Wednesday, May 18, 2011

Farewell To The Gropenator

Arnold Schwarzenegger, the former Mr. Universe and star of such movies as Conan the Barbarian and The Terminator, ran for Governor of California in 2003, after Governor Gray Davis fell victim to a recall election.  Voters smitten with Schwarzenegger's star power and musculature overlooked his utter lack of qualifications for office.  They also ignored reports from six women who revealed they been groped by him over the course of three decades.

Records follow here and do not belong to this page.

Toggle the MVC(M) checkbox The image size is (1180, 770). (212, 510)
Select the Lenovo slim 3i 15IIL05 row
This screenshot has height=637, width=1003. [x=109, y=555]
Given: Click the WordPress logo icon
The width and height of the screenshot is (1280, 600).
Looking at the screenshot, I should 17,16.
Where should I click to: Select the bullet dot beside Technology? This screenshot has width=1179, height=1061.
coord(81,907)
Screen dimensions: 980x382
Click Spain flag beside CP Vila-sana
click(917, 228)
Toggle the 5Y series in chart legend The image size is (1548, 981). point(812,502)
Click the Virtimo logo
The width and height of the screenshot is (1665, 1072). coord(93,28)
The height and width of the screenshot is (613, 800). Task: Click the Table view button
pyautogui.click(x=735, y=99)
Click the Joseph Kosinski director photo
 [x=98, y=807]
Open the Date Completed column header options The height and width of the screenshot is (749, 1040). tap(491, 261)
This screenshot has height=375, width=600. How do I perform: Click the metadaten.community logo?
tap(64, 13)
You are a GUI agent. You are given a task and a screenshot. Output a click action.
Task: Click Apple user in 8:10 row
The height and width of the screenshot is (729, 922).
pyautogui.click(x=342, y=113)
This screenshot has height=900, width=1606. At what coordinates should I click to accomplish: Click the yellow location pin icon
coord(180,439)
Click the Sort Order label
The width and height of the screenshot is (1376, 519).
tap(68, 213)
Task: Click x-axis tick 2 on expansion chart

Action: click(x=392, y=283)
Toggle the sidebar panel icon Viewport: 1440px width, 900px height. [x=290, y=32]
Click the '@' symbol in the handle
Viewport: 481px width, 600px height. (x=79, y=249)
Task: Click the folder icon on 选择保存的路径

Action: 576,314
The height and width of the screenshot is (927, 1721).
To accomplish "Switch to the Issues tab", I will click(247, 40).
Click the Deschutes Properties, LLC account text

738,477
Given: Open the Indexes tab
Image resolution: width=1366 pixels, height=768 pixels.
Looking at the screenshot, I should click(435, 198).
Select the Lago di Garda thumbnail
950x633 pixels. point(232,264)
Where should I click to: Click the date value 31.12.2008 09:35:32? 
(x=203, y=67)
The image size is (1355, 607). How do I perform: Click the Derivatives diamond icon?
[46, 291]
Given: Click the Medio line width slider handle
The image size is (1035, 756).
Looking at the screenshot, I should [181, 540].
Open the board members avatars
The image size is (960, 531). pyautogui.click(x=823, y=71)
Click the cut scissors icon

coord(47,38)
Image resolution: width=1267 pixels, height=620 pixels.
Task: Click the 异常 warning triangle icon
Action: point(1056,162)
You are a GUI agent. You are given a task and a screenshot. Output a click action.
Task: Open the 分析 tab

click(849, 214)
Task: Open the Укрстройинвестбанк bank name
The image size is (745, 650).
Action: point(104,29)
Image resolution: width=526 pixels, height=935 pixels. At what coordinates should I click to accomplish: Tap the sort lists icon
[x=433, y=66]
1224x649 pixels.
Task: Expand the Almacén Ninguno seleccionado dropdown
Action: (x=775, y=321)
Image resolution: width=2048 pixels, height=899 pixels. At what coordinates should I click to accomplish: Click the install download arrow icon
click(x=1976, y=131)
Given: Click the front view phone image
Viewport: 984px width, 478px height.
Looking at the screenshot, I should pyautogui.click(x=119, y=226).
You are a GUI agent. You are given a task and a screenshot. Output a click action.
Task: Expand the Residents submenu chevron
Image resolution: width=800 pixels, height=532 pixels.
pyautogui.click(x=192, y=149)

Schwarzenegger proved to be a disaster as Governor.  With no understanding of how to work with legislators, he tried to push through policies through heavy-handed tactics, gimmicks and ultimatums, alienating Democrats and Republicans alike.  His first act upon taking office was to repeal the restoration of vehicle registration fees, resulting in the loss of billions of dollars in state revenue, which has played no small role in California's budget woes.  He rigidly refused calls to raise taxes, even on the very wealthy, preferring to gut social programs as a way to reduce the deficit.  He was not committed to public education, reportedly refusing to ever step foot in a public school.  While he was relatively moderate on some social issues, including gay rights, he was awful when it came to criminal justice.  He inexcusably vetoed modest bi-partisan reforms aimed at avoiding wrongful convictions.  Three men were executed after he denied them clemency, including most infamously, Stanley "Tookie" Williams.  After Schwarzenegger refused to stop Williams' execution, citizens of his hometown in Austria removed his name from their local sports stadium. By the time he left office, Gov. Schwarzenegger had a disapproval rating of 70%.

We now learn that Schwarzenegger cheated on his wife and fathered a child with the family's housekeeper more than a decade ago.  If only this had been uncovered before the 2003 election.  California voters presumably would have been more offended than they were by allegations of his 30 years of sexual assault and humiliation of women, and would have relegated him to making more bad movies these past seven-plus years instead of bad policy.